■ Supplied records
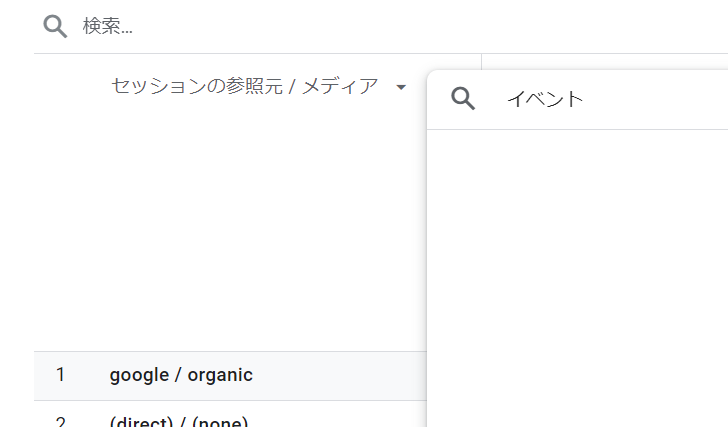The image size is (728, 427).
Task: Click the word google in the first row
Action: [138, 376]
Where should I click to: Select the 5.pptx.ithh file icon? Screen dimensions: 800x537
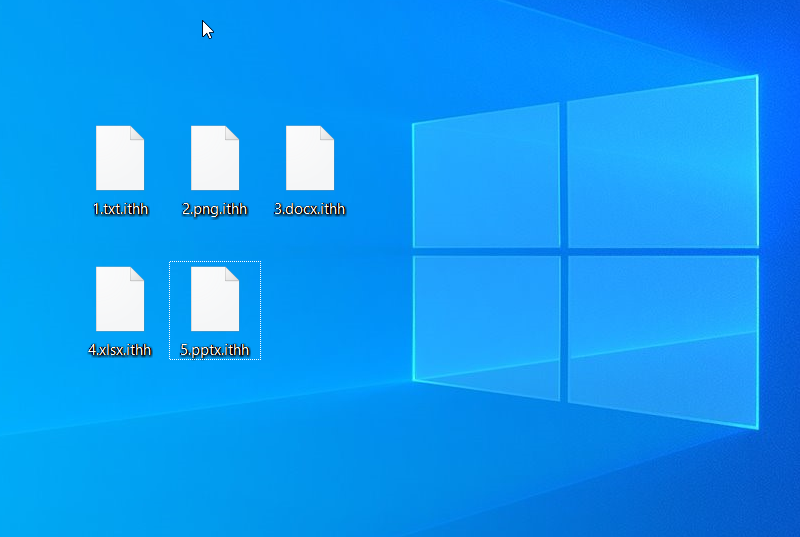point(215,299)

■ To be done
Return each line of the data above word for word, leaving out the pictures.

■ Task answer
The image size is (728, 427).
Task: Click the word google in the first row
Action: [138, 376]
Where should I click to: Select the 5.pptx.ithh file icon? Screen dimensions: 800x537
point(215,299)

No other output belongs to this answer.